To start with an example of a kind of silk you would not have imagined before, just think that it is now possible to use silk in padding and filling, thanks to its properties that remained largely unknown until now. A new visionary look builds upon the tradition of our 120 years of experience in silk production. It allows us to explore fresh paths in this field and turn the craft of making silk — which has always been a synonym of luxury — into a laboratory for testing innovative ideas.
T.Silk/Cosetex staff had a chance to meet in person Livio Valenti, Vaxess co-founder who was included in the Forbes’ “30 Under 30” list in 2014, in Science&Healthcare category,
We share and spread knowledge in the industry, based on our areas of expertise:
- Various silk quality grades and performance capabilities of discontinuous fibre.
- Different typologies of silk based on its geographical origin and characteristics of worms.
- Varying percentage of raw fibre, distribution of the latter and impact on quality; feasible levels of impurity.
- Prerequisites for availability of the material in line with the quality standards;
- Preferred methods of storage and stock-keeping;
- Developing product traceability system in accordance with the quality grade.
- Types of transformation processes and their respective methodological characteristics.
- Selection of the most appropriate silk type for every case and expected result.
We have received acknowledgement and attestation of exceptional qualities of our silk, especially with regard to its deepest layers of chemical and molecular structure.

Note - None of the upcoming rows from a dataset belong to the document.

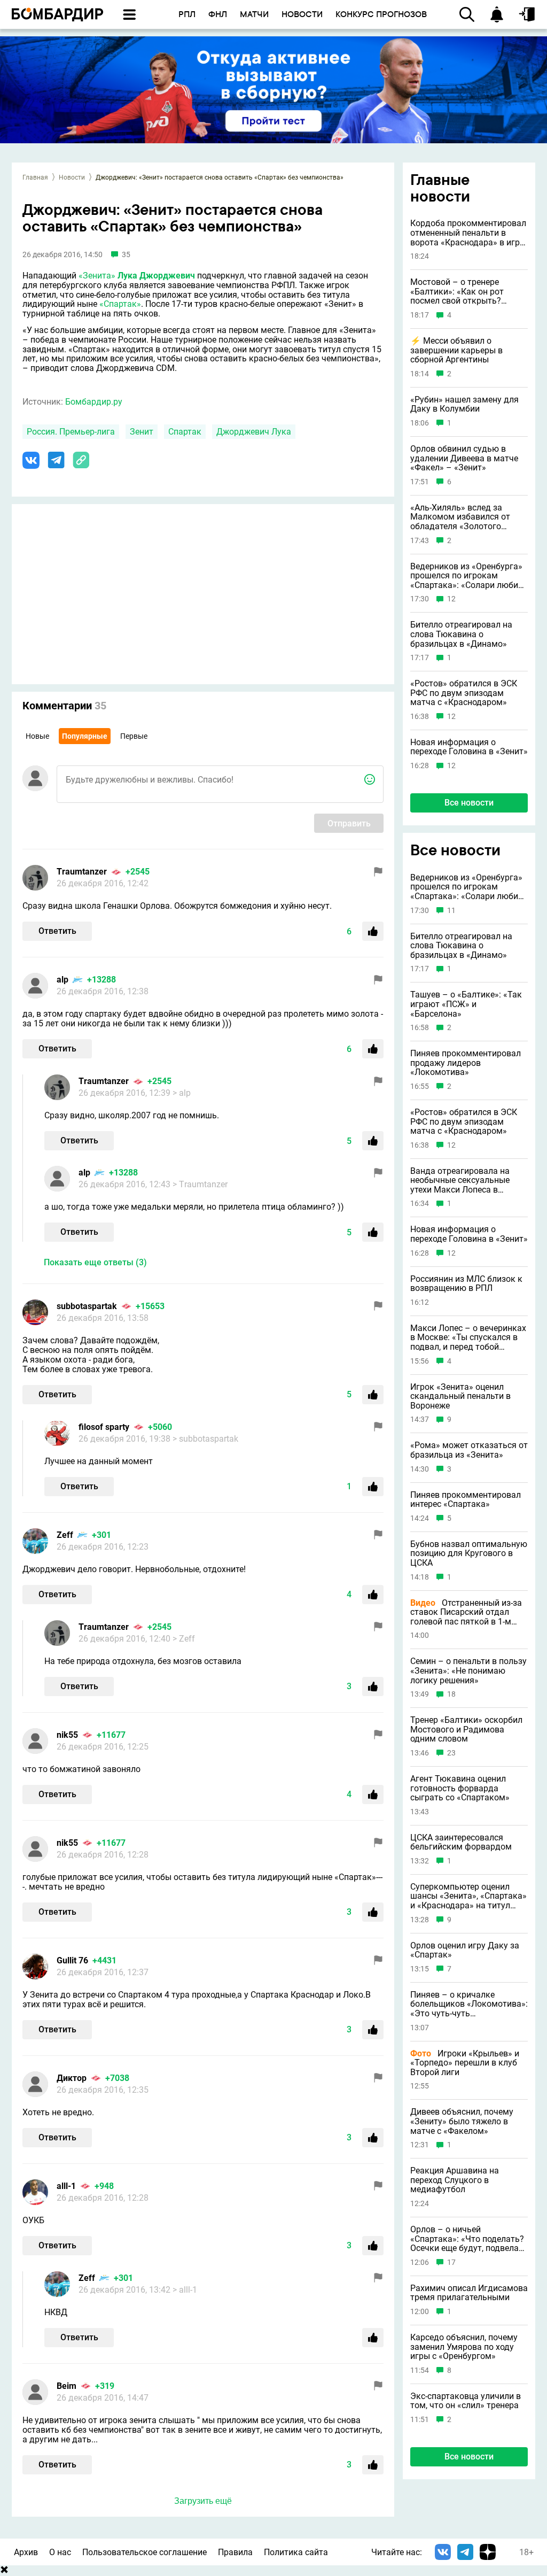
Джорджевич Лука (253, 432)
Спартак (184, 432)
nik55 (67, 1735)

“We intend to use silk and silk fibroin, its principal protein, — Mr. Valenti told us, — to develop new technologies that would take advantage of unique structural and functional properties of this natural biomaterial. That would allow us to eventually develop innovative therapeutic and diagnostic products which, thanks to silk protein’s versatility, would help to release drugs and would be highly biocompatible. In the meantime they would not induce an immune response from the body, while being highly stable and flexible in its formula and administration, easily lubricated and injectable and could be reproduced without use of aggressive chemical solvents”.
Vaxess’ stabilization technology is based on the ability of silk matrices to encapsulate biological compounds and protect them from degradation due to thermal and other stresses. Research on vaccines led to discovering a possibility of radical change in current systems of cold chain distribution. From a logistic point of view, this allows to make medical products available in any part of the world, at any latitude and temperature
A kind of silk you would not imagine…..…..work in progress
*Livio Valenti studied economy and management of public administration and international institutions at Bocconi university in Milan. Received a master degree in Public policy from Harvard’s Kennedy School of Government. Completed Elective MBA in Strategy, Finance and Entrepreneurship at Harvard Business School. He was also a Fellow at Fudan University school of Management in Shanghai7 In 2009-2011 Livio worked as economist at the UN, with special attention to South East Asia.
*Vaxess technologies was conceived during the Harvard Business School course “Commercializing Science”. It was founded in 2011, in 2012 became a winner of the President’s Challenge at Harvard, in Global health section. Later $3.75 million came from Norwich Ventures in the first tranche of the financing, as well as $1.5 million from Massachusetts Life Sciences Center. In 2014 a number of academics became members of Vaxess’ Scientific advisory board. In 2015 the company won the first prize from Verizon Powerful Answers Award. In 2017 it received $6 million from Bill and Melinda Gates foundation to develop microneedle patch vaccines, followed by a Small Business Innovation Research Grant (SBIR) from the National Institute of Health Sciences (NIEHS).